# Data Analysis with Pandas - Video Game Sales dataset - Trad Almelhem 15-11-2021

In [1]:
import pandas as pd
df = pd.read_csv('vgsales.csv')


In [2]:
df.head()

Unnamed: 0,Rank,Name,Platform,Year,Genre,Publisher,NA_Sales,EU_Sales,JP_Sales,Other_Sales,Global_Sales
0,1,Wii Sports,Wii,2006.0,Sports,Nintendo,41.49,29.02,3.77,8.46,82.74
1,2,Super Mario Bros.,NES,1985.0,Platform,Nintendo,29.08,3.58,6.81,0.77,40.24
2,3,Mario Kart Wii,Wii,2008.0,Racing,Nintendo,15.85,12.88,3.79,3.31,35.82
3,4,Wii Sports Resort,Wii,2009.0,Sports,Nintendo,15.75,11.01,3.28,2.96,33.0
4,5,Pokemon Red/Pokemon Blue,GB,1996.0,Role-Playing,Nintendo,11.27,8.89,10.22,1.0,31.37


## Which company is the most common video game publisher?

In [3]:
def most_common_publisher():
    return df['Publisher'].value_counts().sort_values(ascending=False).index[0]
most_common_publisher()

'Electronic Arts'

## What’s the most common platform?

In [4]:
def most_common_platform():
    return df['Platform'].mode()[0]
most_common_platform()

'DS'

## What about the most common genre?

In [5]:
def most_common_genre():
    return df['Genre'].mode()[0]
most_common_genre()

'Action'

## What are the top 20 highest grossing games?

In [6]:
def top_twenty_grossing_games():
    return df.sort_values(by='Global_Sales',ascending=False).head(20)[['Name','Global_Sales']]
top_twenty_grossing_games()

Unnamed: 0,Name,Global_Sales
0,Wii Sports,82.74
1,Super Mario Bros.,40.24
2,Mario Kart Wii,35.82
3,Wii Sports Resort,33.0
4,Pokemon Red/Pokemon Blue,31.37
5,Tetris,30.26
6,New Super Mario Bros.,30.01
7,Wii Play,29.02
8,New Super Mario Bros.

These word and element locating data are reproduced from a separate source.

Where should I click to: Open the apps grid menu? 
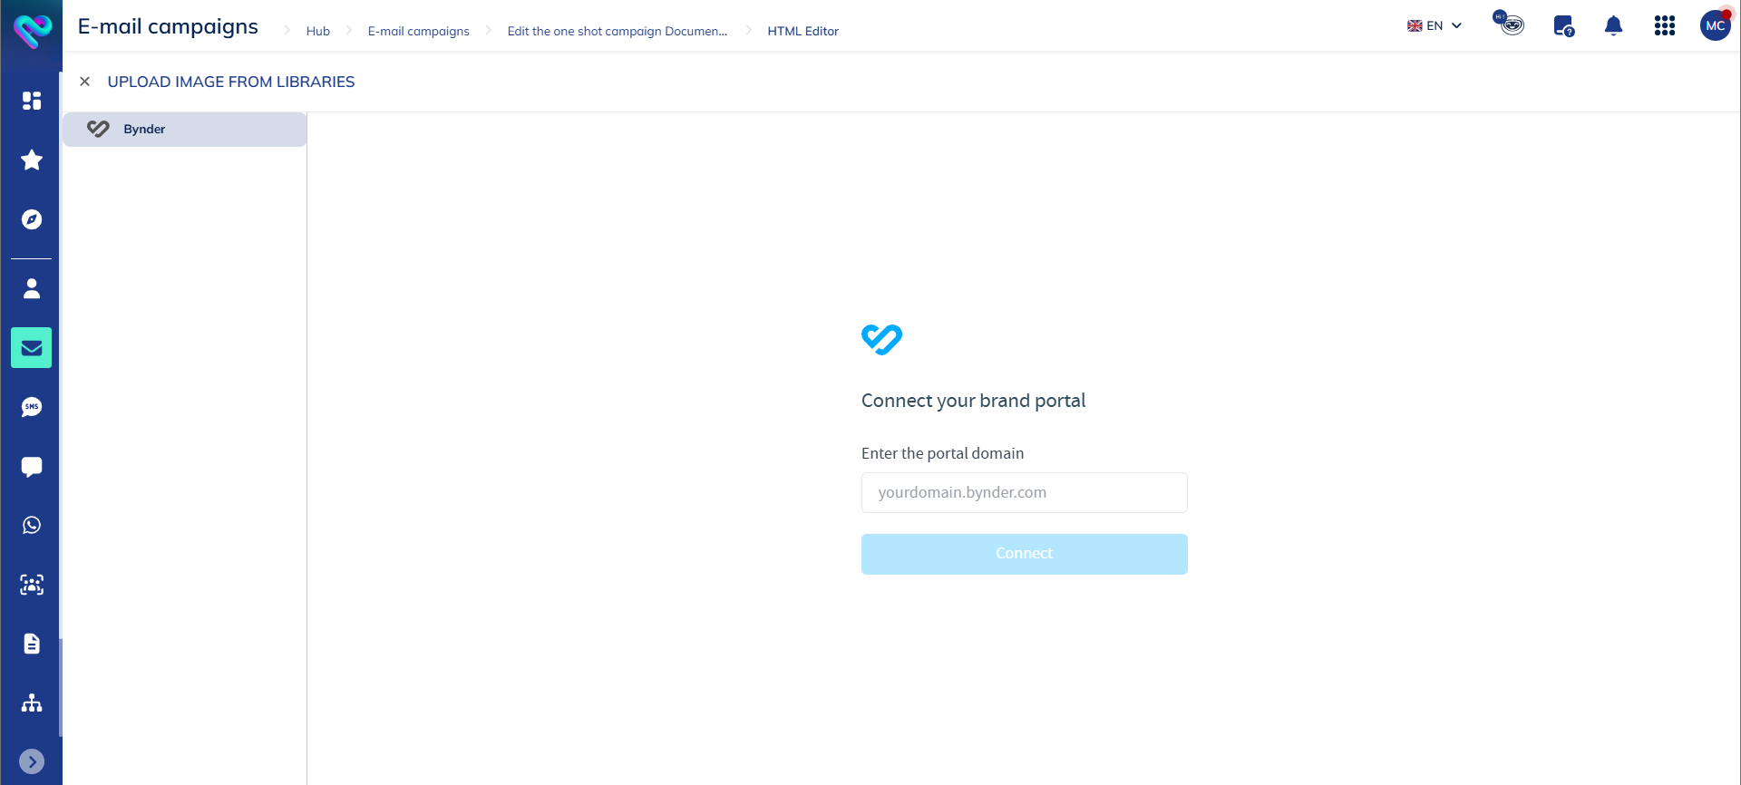click(x=1666, y=26)
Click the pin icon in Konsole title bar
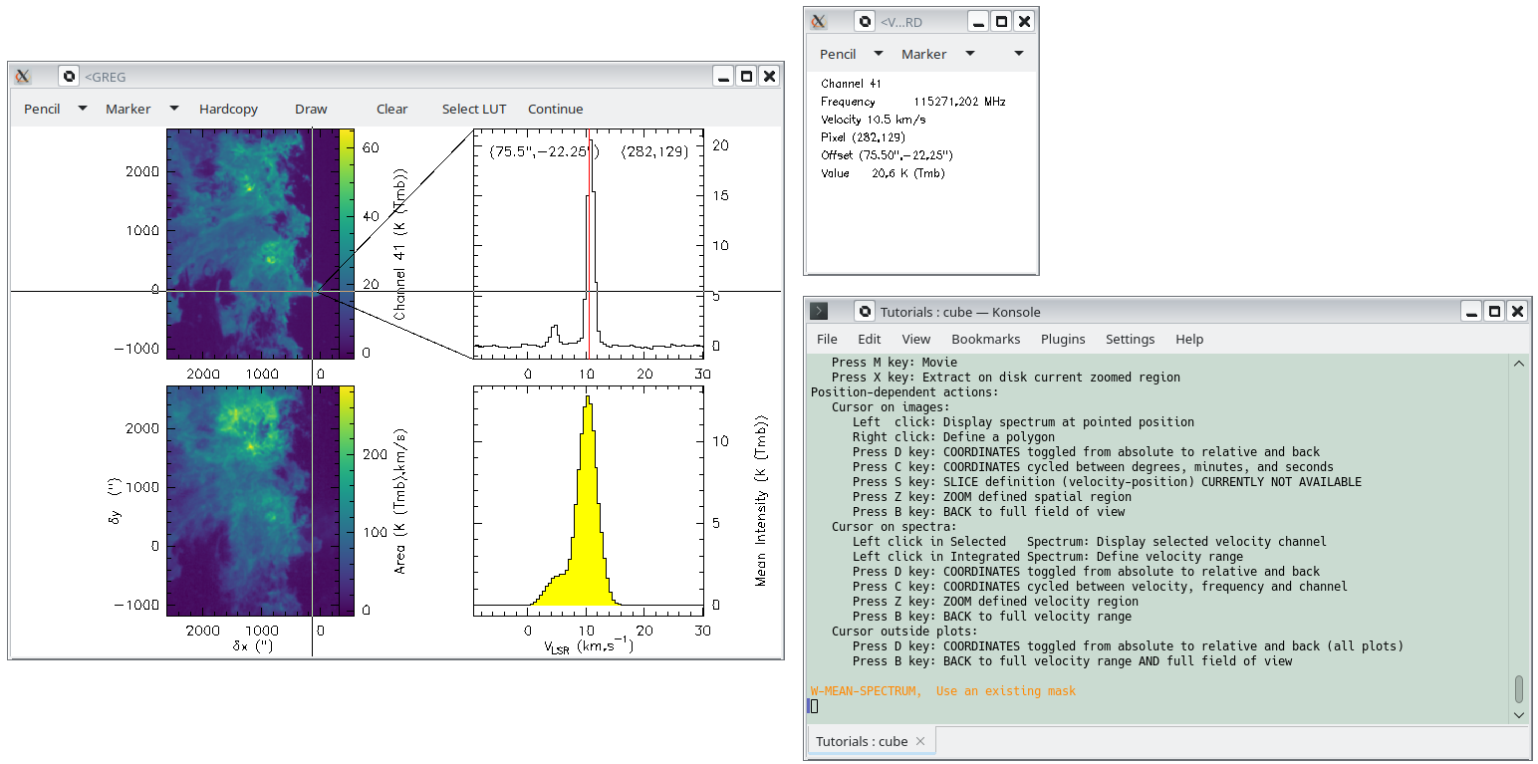Screen dimensions: 1538x764 [865, 311]
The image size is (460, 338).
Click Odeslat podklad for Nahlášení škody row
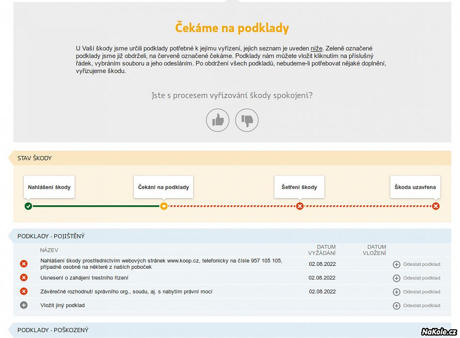point(416,264)
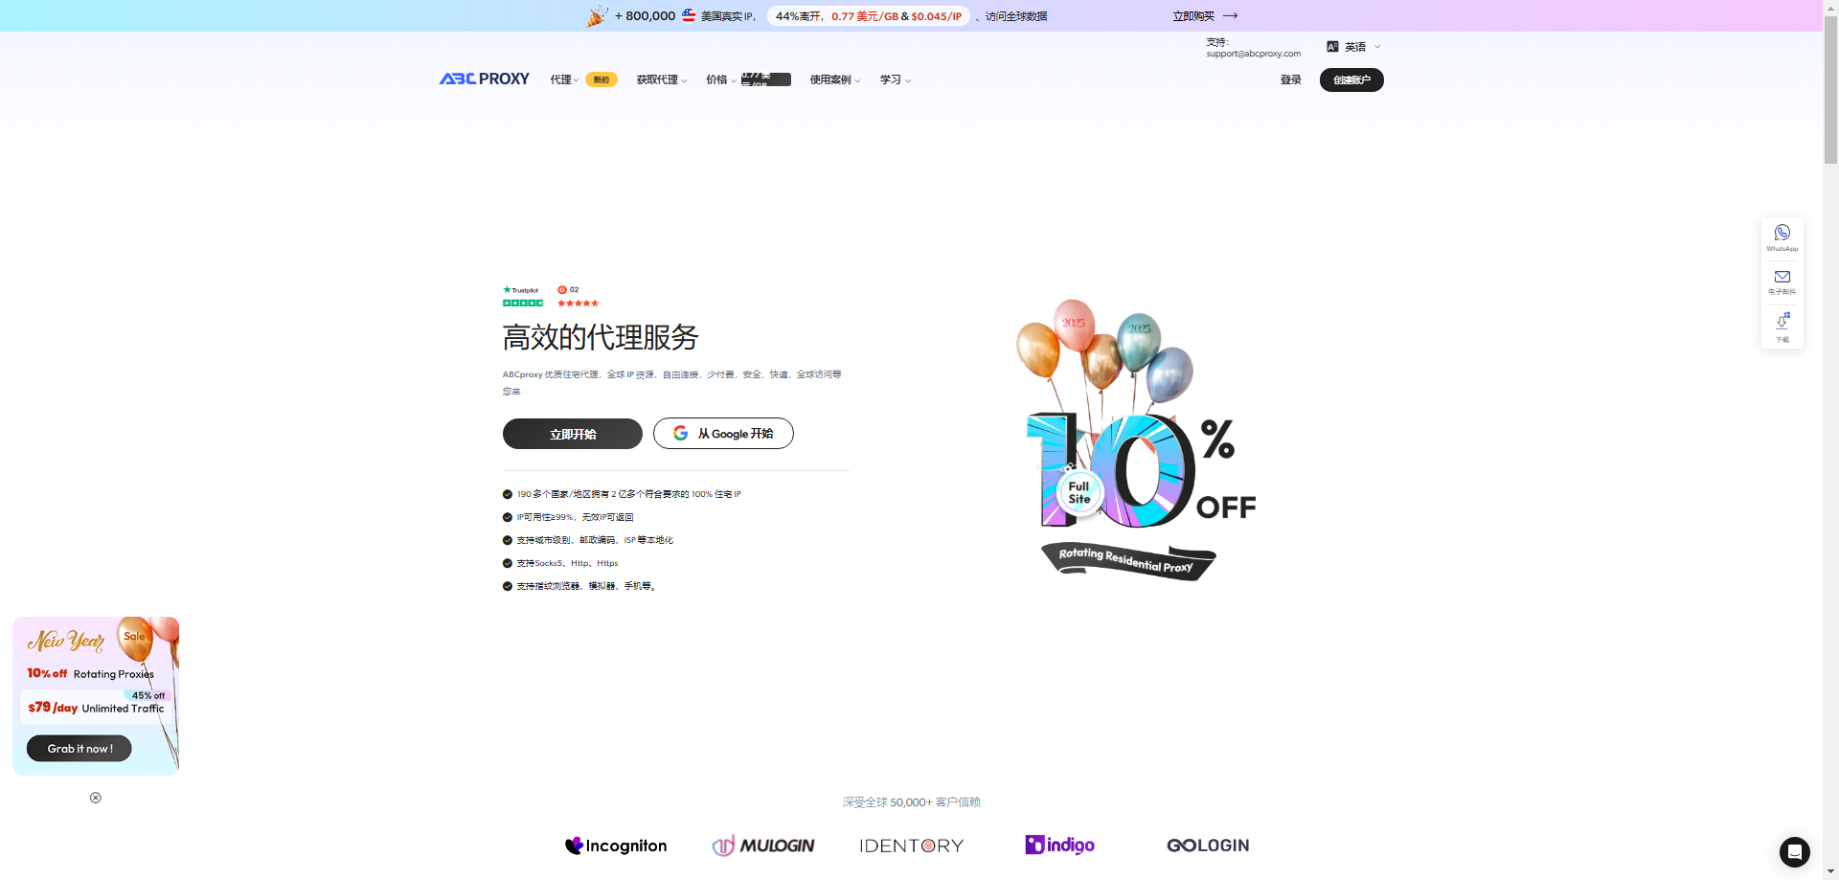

Wii,28.62
9,Duck Hunt,28.31


## For North American video game sales, what’s the median?

In [7]:
def NA_median():
    return df['NA_Sales'].median()
NA_median()

0.08

## Provide a secondary output showing ten games surrounding the median sales output - assume that games with same median value are sorted in descending order

In [8]:
def ten_games():
    return df[df['NA_Sales'] == df['NA_Sales'].median()].sample(10)
ten_games()

Unnamed: 0,Rank,Name,Platform,Year,Genre,Publisher,NA_Sales,EU_Sales,JP_Sales,Other_Sales,Global_Sales
11316,11318,Major League Baseball 2K12,DS,2012.0,Sports,Take-Two Interactive,0.08,0.0,0.0,0.01,0.08
11085,11087,Remington Super Slam Hunting: Alaska,Wii,2011.0,Sports,Mastiff,0.08,0.0,0.0,0.01,0.09
10432,10434,UFC: Tapout 2,XB,2003.0,Fighting,Capcom,0.08,0.02,0.0,0.0,0.1
9124,9126,Destruction Derby Raw,PS,2000.0,Racing,Sony Computer Entertainment,0.08,0.05,0.0,0.01,0.14
10287,10289,The Polar Express,GC,2004.0,Adventure,THQ,0.08,0.02,0.0,0.0,0.11
10730,10732,Harvest Moon: Frantic Farming,DS,2009.0,Puzzle,Rising Star Games,0.08,0.01,0.0,0.01,0.1
10616,10618,SNK vs. Capcom: SVC Chaos,XB,2004.0,Fighting,Ignition Entertainment,0.08,0.02,0.0,0.0,0.1
10580,10582,World Series of Poker 2008: Battle for the Bra...,PS3,2007.0,Misc,Activision,0.08,0.01,0.0,0.01,0.1
10574,10576,Conflict: Global Terror,XB,2005.0,Shooter,SCi,0.08,0.02,0.0,0.0,0.1
10181,10183,Smash Court Tennis 3,X360,2007.0,Sports,Atari,0.08,0.02,0.0,0.01,0.11


## For the top-selling game of all time, how many standard deviations above/below the mean are its sales for North America?

In [9]:
def z_score():
    high_score = df[['Name', 'NA_Sales']].sort_values('NA_Sales', ascending=False)['NA_Sales'][0]
    standard_deviation = df.NA_Sales.std()
    mean = df.NA_Sales.mean()
    return ((high_score - mean)/standard_deviation)

z_score()

50.47898767479108

## The Nintendo Wii seems to have outdone itself with games. How does its average number of sales compare with all of the other platforms?

In [10]:
Wii = df[df['Platform'] == 'Wii' ]['Global_Sales'].mean()
print('Wii',Wii)

not_Wii = df[df['Platform'] != 'Wii' ]['Global_Sales'].mean()
print('Not Wii',not_Wii)

Wii 0.6994037735849057
Not Wii 0.5233896418516336


# Come up with 3 more questions that can be answered with this data set.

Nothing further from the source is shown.